### PROVIDED PASSAGE

Ponting was one of the first men to use a portable movie camera in Antarctica. The primitive device, called a cinematograph, could take short film sequences. Ponting also brought autochrome plates to Antarctica and took some of the first known color still photographs there.

The expedition's scientists studied the behavior of large Antarctic animals, especially killer whales, seals, and penguins. Ponting tried to get as close as possible to these animals, both on the Terra Nova in the sea ice and later on Ross Island, and narrowly escaped death on one occasion in early 1911 when a pod of eight killer whales broke up the ice floe in McMurdo Sound on which he was standing.

During the 1911 winter, Ponting took many flash photographs of Scott and the other members of the expedition in their Cape Evans hut. In The Worst Journey in the World, expedition member Apsley Cherry-Garrard remembers:

No officer nor seaman, however, could have had too many of Ponting's lectures, which gave us glimpses into many lands illustrated by his own inimitable slides. Thus we lived every now and then for a short hour in Burmah, India or Japan, in scenes of trees and flowers and feminine charm which were the very antithesis of our present situation, and we were all the better for it. Ponting also illustrated the subjects of other lectures with home-made slides of photographs taken during the autumn or from printed books.

### TO DO
[1] In the passage about Ponting in Antarctica, what did he bring that let him take some of the first known color still photographs there?
[2] According to Cherry-Garrard in the passage about Ponting, why could no one have had too many of Ponting's lectures? Answer in one to three sentences.
[3] Extend the passage about Ponting in Antarctica, picking up after its final sentence.
The data entries have nothing to do with this.

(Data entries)
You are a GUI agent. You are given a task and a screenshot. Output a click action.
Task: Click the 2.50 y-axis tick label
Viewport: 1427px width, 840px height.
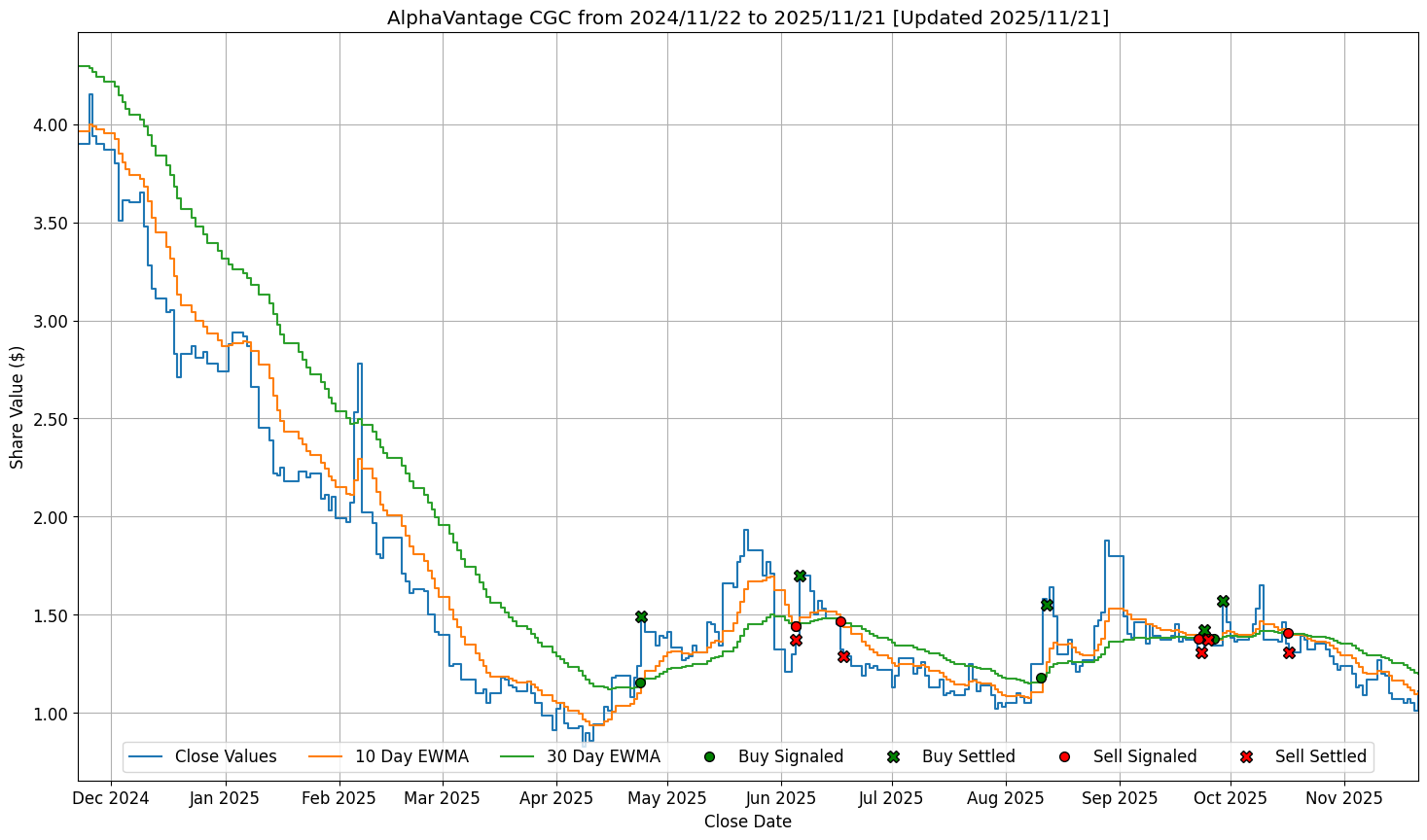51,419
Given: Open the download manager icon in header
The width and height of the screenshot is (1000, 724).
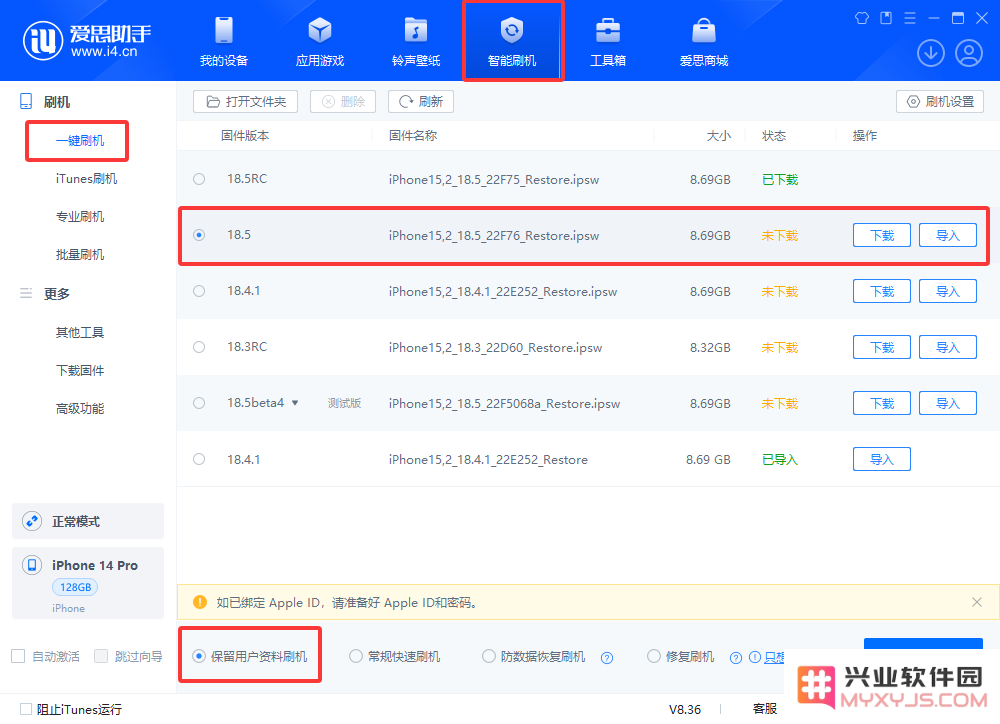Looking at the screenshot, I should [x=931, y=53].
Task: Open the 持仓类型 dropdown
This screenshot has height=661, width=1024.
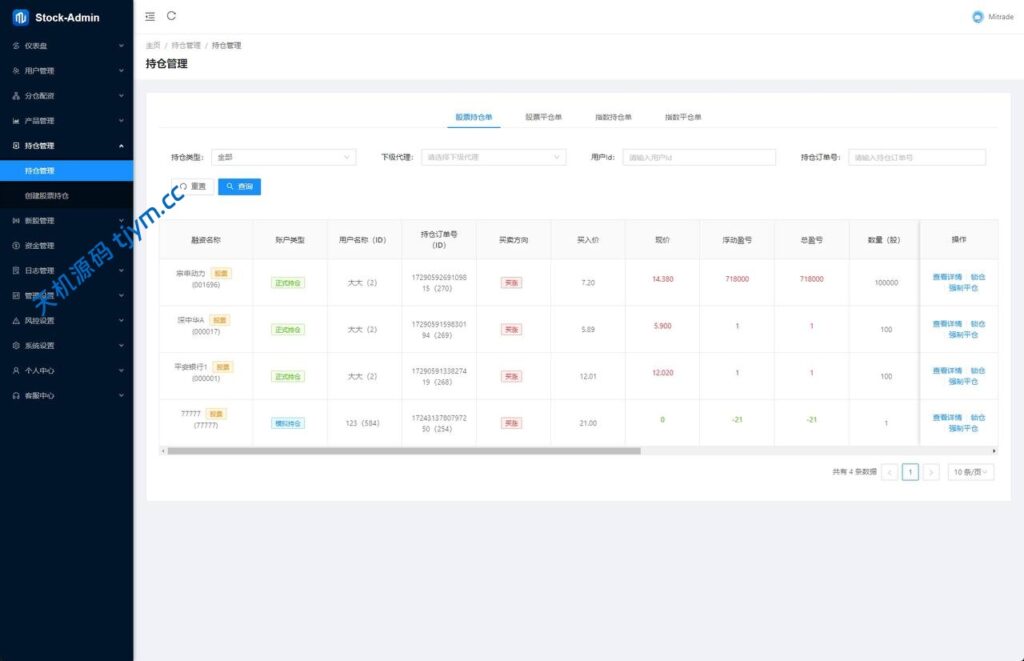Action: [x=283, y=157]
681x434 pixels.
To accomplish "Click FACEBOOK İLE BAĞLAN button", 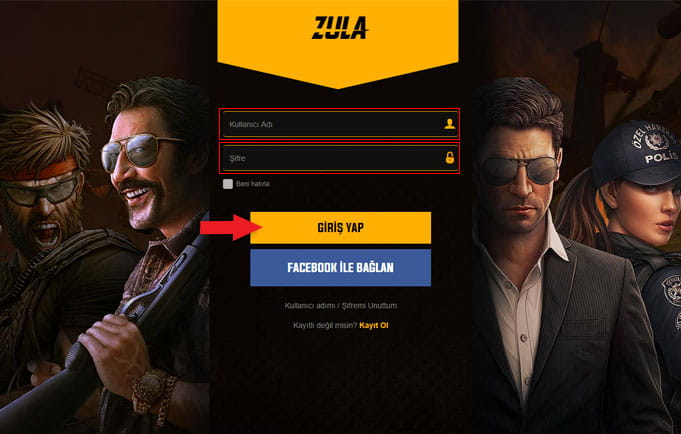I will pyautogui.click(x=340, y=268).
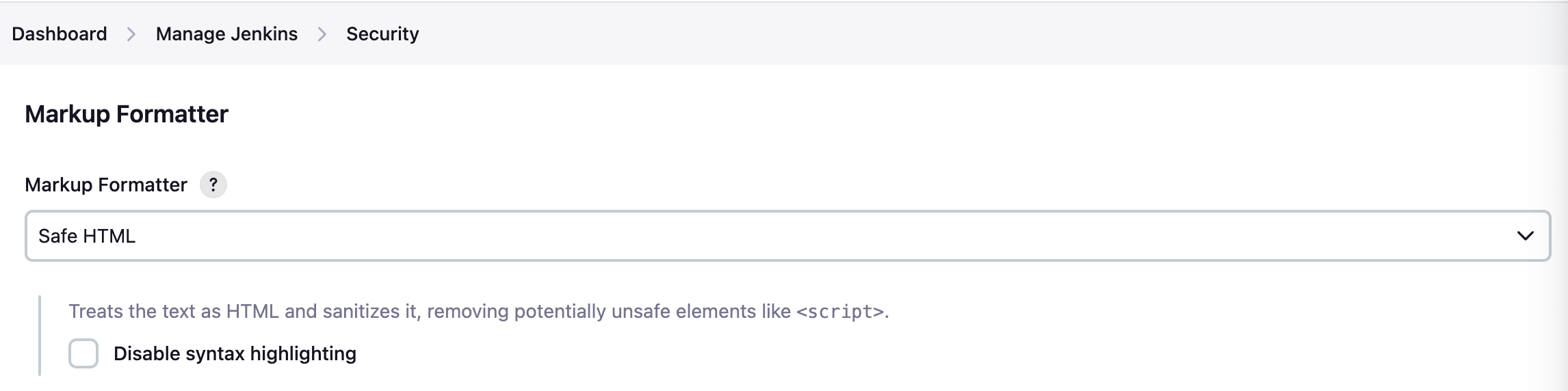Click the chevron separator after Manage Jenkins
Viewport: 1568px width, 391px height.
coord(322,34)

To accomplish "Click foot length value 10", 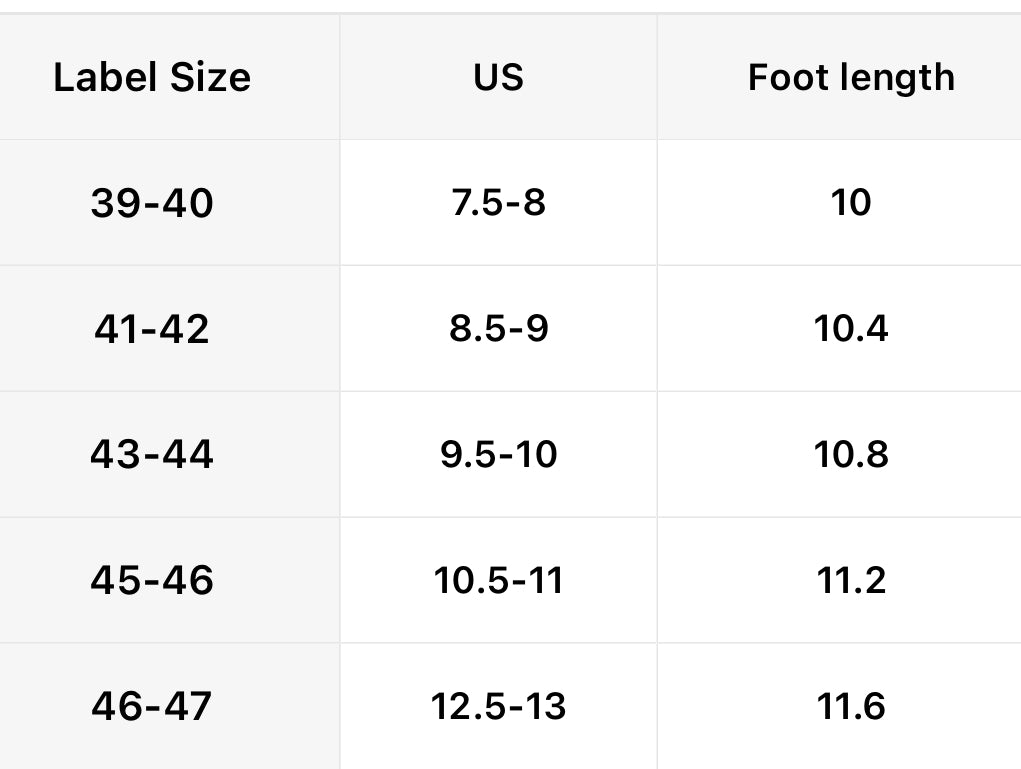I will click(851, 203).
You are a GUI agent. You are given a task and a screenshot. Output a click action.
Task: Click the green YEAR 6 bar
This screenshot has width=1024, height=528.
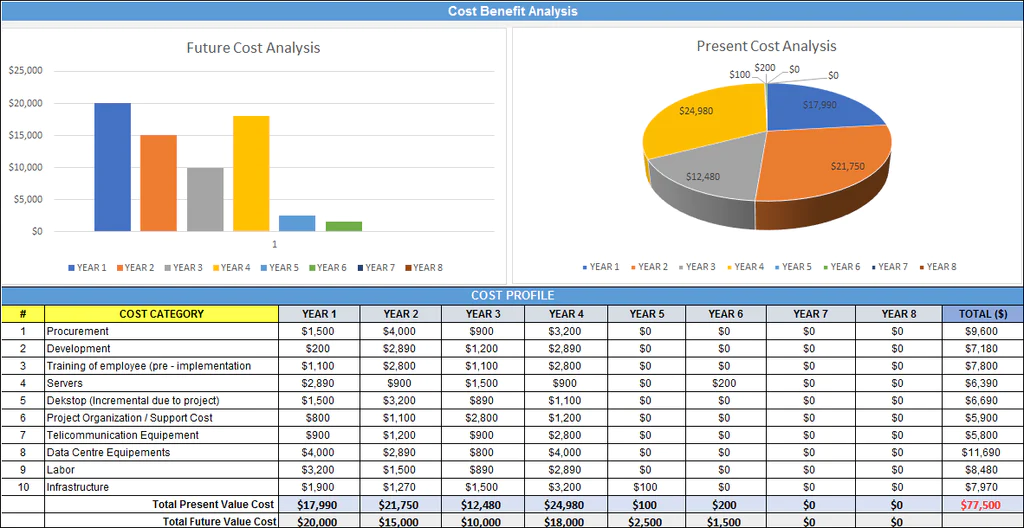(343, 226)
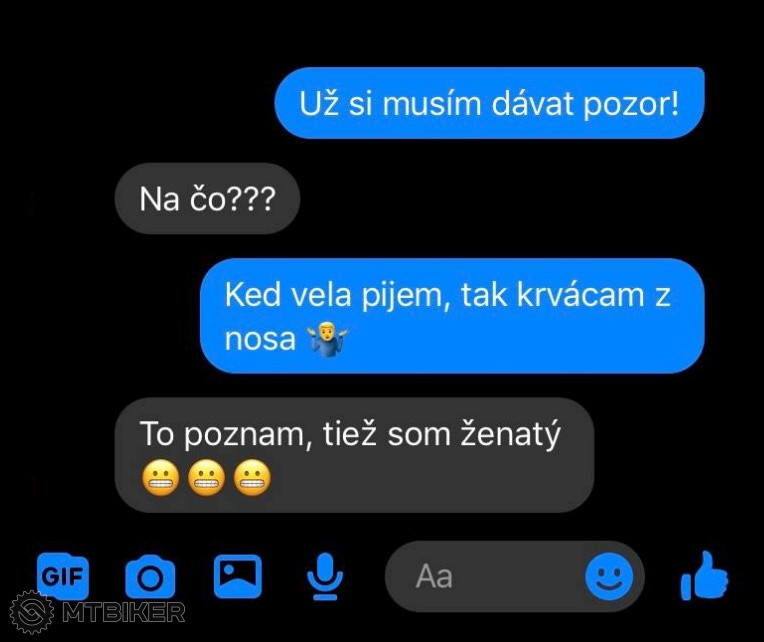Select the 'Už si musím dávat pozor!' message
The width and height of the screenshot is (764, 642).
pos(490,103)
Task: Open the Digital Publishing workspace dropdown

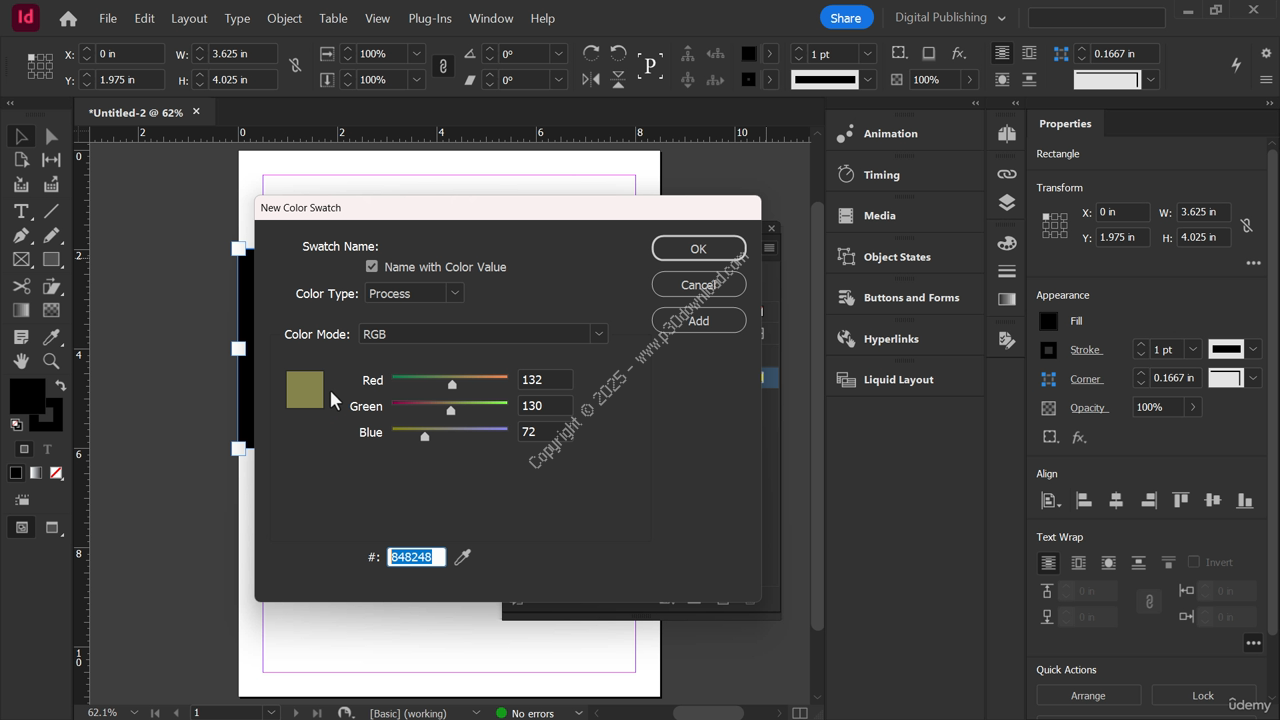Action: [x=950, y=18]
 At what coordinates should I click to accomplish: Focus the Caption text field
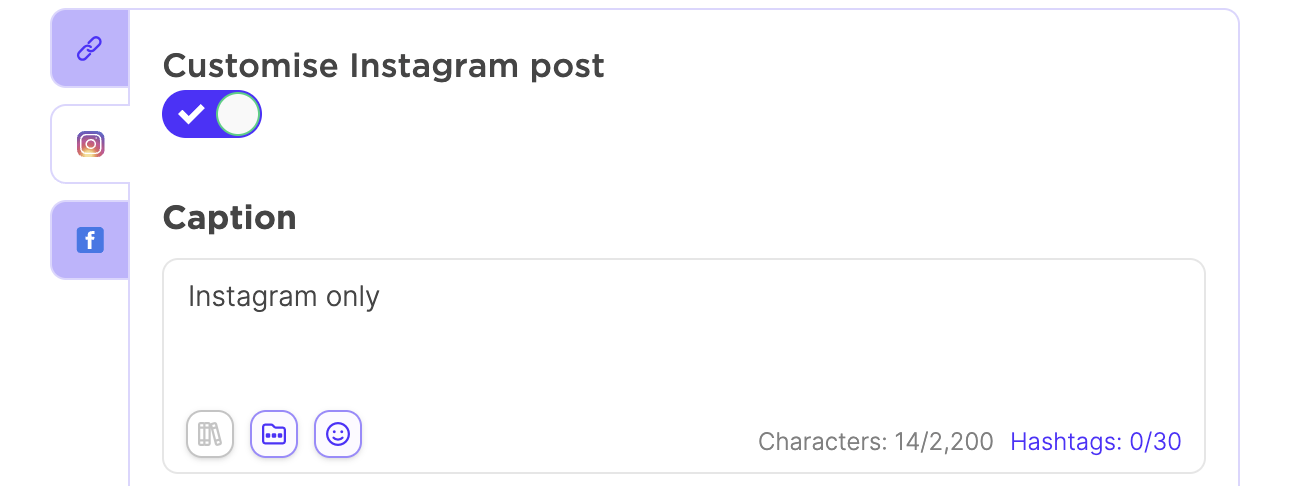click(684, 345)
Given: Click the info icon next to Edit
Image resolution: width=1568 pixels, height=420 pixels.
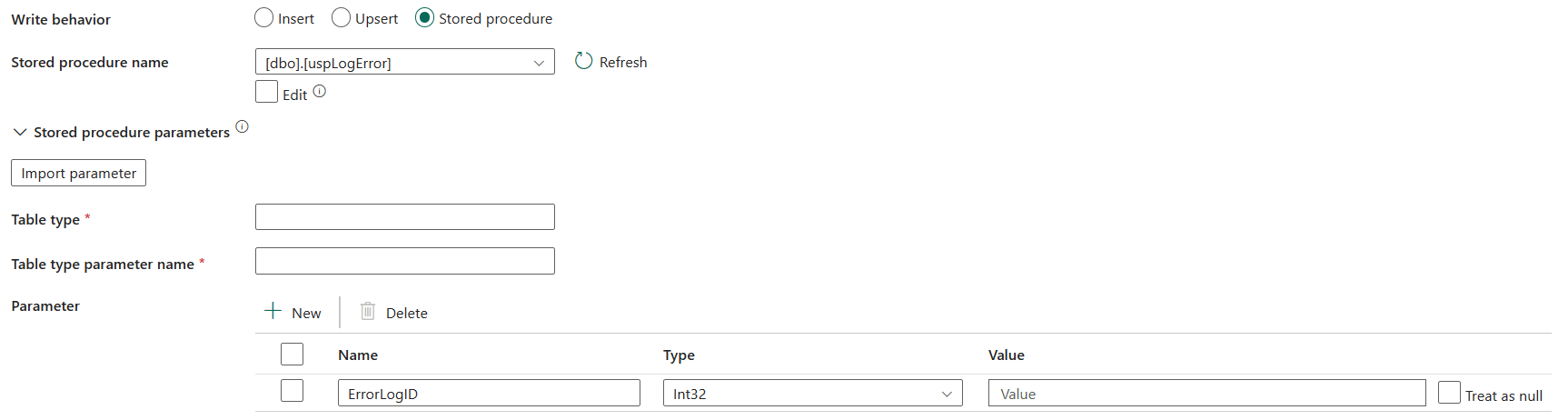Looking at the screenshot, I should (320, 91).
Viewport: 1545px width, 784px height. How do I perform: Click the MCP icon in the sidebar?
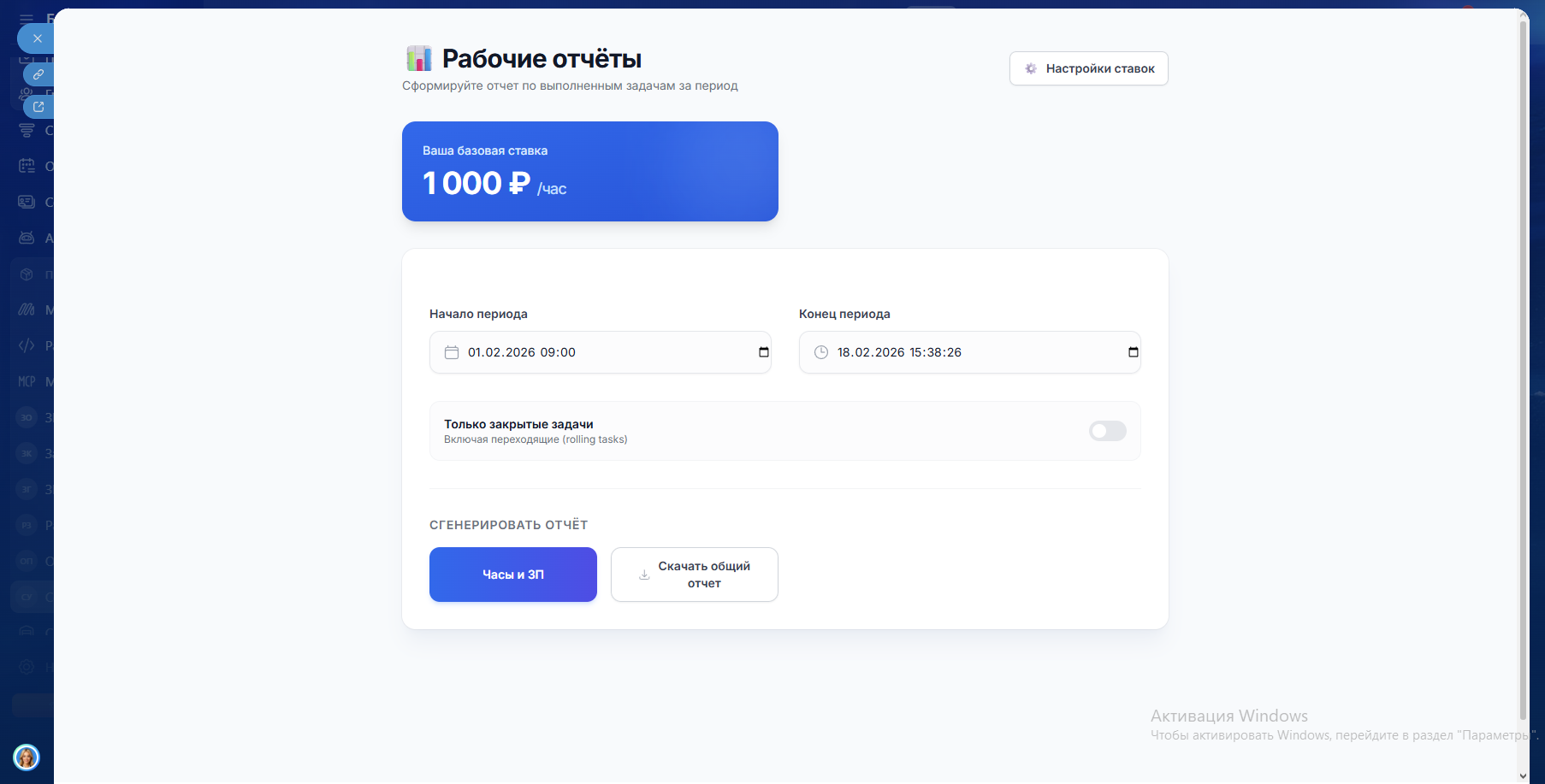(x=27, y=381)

### PER-TASK OUTPUTS
[1] He brought autochrome plates.

[2] The lectures and Ponting's slides gave the men glimpses of lands such as Burmah, India and Japan. Their scenes of trees, flowers and feminine charm were the very opposite of the men's present situation. Cherry-Garrard says they were all the better for it.

[3]
With the start of the 1911–12 sledging season, Ponting's field work began to come to an end. As a middle-aged man, he was not expected to help pull supplies southward over the Ross Ice Shelf for the push to the South Pole. Ponting photographed other members of the shore party setting off for what was expected to be a successful trek. After 14 months at Cape Evans, Ponting, along with eight other men, boarded the Terra Nova in February 1912 to return to civilization, arrange his inventory of more than 1,700 photographic plates, and shape a narrative of the expedition. Ponting's illustrated narrative would be waiting for Captain Scott to use for lectures and fundraising in 1913.

==Later life==
The catastrophic end of "Scott's Last Expedition" also affected Ponting's later life and career. When the Terra Nova had sailed south in 1910, it had left massive debts behind. It was expected that Scott would return from the South Pole as a celebrity and that he could use moving images from his expedition in a one-man show. Ponting's cinematograph sequences, pieced out with magic lantern slides, were to have been a key element in the expedition's financial payback.

However, when the bodies of Scott and his companions were discovered in their tent on the Ross Ice Shelf in November 1912, their diaries and journals were also found. These records described the explorers' final days while suffering from exposure and malnutrition, and their desperate effort to get to a depot of food and fuel that could have saved them. Scott knew he was doomed, and used his final hours to write pleas to his countrymen to look after the welfare of the expedition's widows and survivors.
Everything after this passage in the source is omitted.